How can we get our football data into this? I put together a fairly laborious proof of concept by hand-importing some of the data in this fashion:

dict(Task="Cal 1", Start='1886-01-01', Finish='1889-01-01', Program="California"),
dict(Task="Cal 2", Start='1890-01-01', Finish='1906-01-01', Program="California"),
dict(Task="Cal 3", Start='1916-01-01', Finish='2021-01-01', Program="California"),
dict(Task="Cal State LA", Start='1951-01-01', Finish='1978-01-01', Program="Cal State LA"),

What’s extra nice about plotly’s Gantt is that it can handle broken ranges that need to appear on the same timeline, so programs that have stopped and started football can be visualized accurately.

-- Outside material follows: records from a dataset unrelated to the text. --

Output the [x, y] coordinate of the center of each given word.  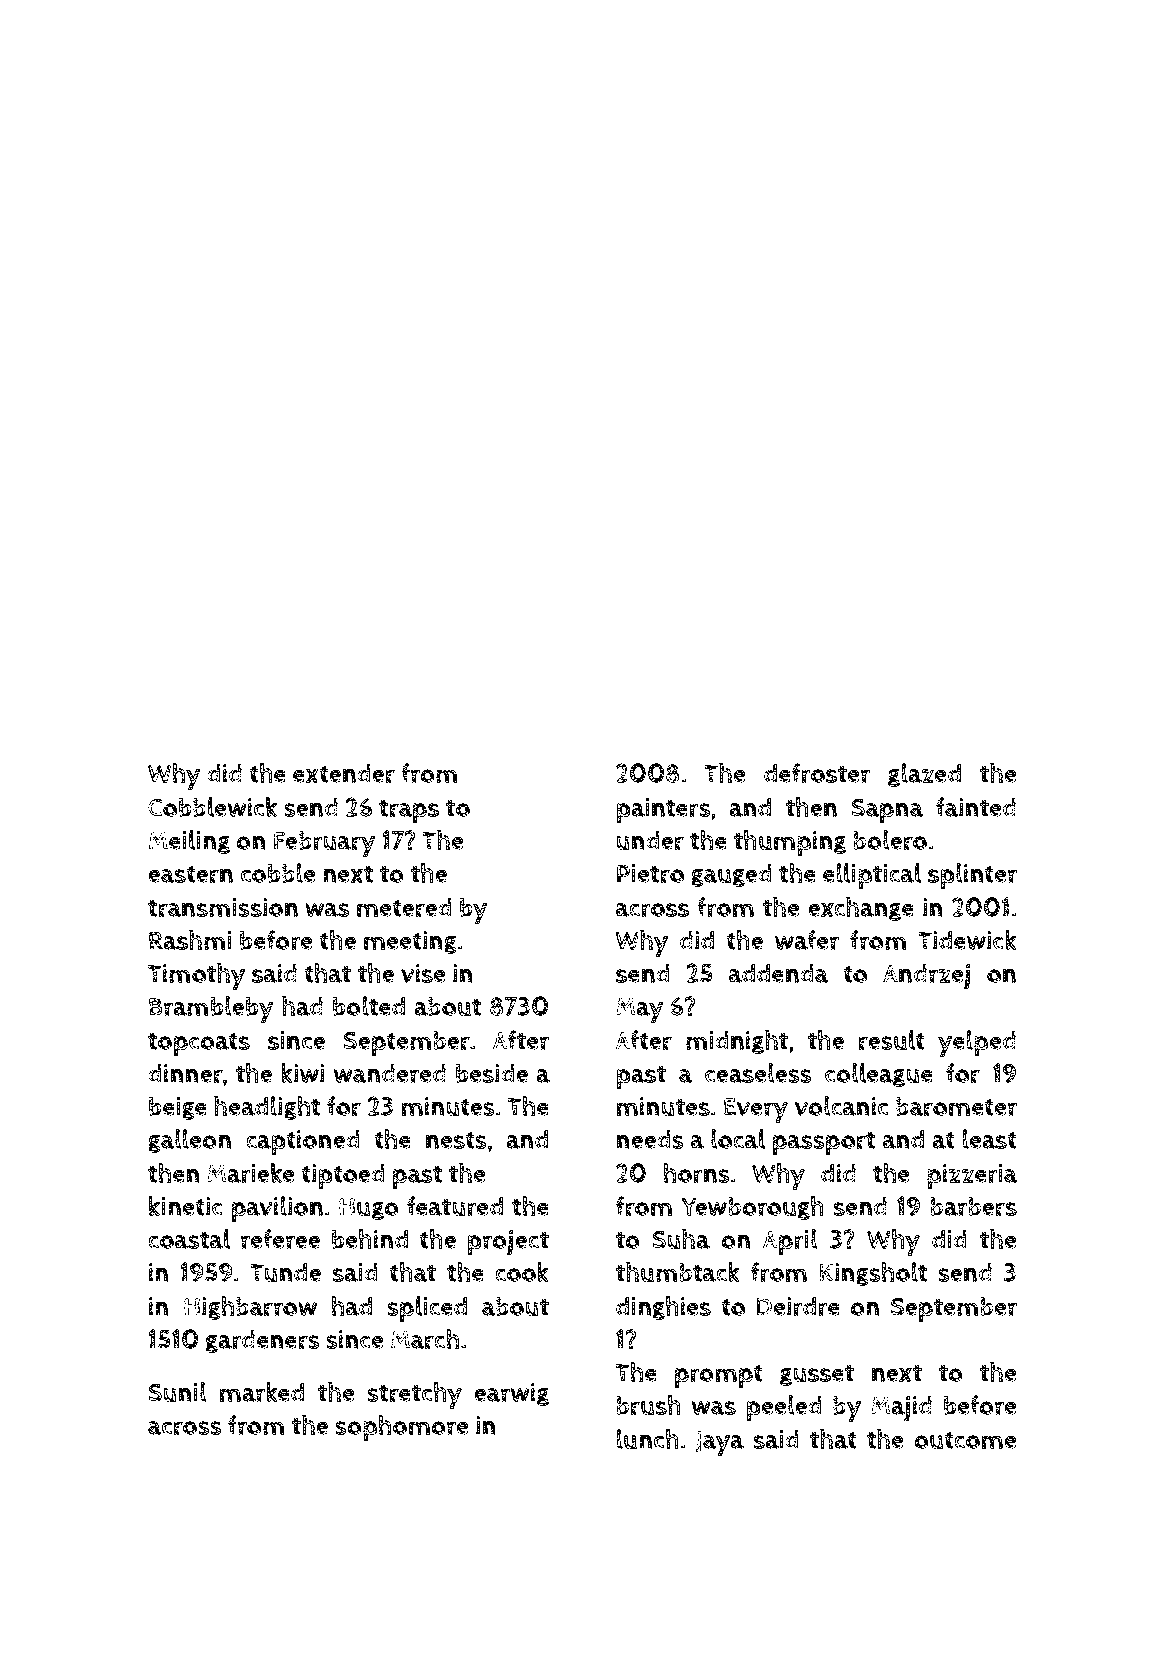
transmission [223, 908]
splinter [972, 876]
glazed [924, 775]
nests [456, 1140]
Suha [681, 1239]
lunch [647, 1439]
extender [344, 774]
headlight [267, 1108]
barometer [956, 1107]
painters [663, 810]
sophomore [401, 1428]
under [650, 841]
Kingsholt [873, 1274]
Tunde [285, 1272]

So that works. But obviously hand-copying data into a struct format is not a great practice for anything with more than a few entries. We’re back where we were building the test scenarios: how do we serialize our data for clean and easy use. In that case we were building ad-hoc cases that had to map directly into the structure we use in the rest of the code so we opted to build the structs in code. Here, we actually care about the data, it’s based on actual observances from the world and we want to visualize and then do whatever math later on. It seem like we should store it in the cleanest possible database possible, like a csv, and then invest the time to write some retrieve-and-parse code. Since the number of distinct time ranges varies from program to program we have a classic problem of how to normalize the dataset while staying “simple.”

I wanted to type up some progress before I forget what I did. In eyeballing the data for a while I think the Lindy Effect is interesting but it underestimates the fact that everything does, indeed, die. Even institutions not subject to biological mortality will eventually be gone. Pacific football reached back to the 19th century and it is gone. “This, too, shall pass” is the shadow motto for everything. Since the time Taleb published his book, Lindy’s closed for good.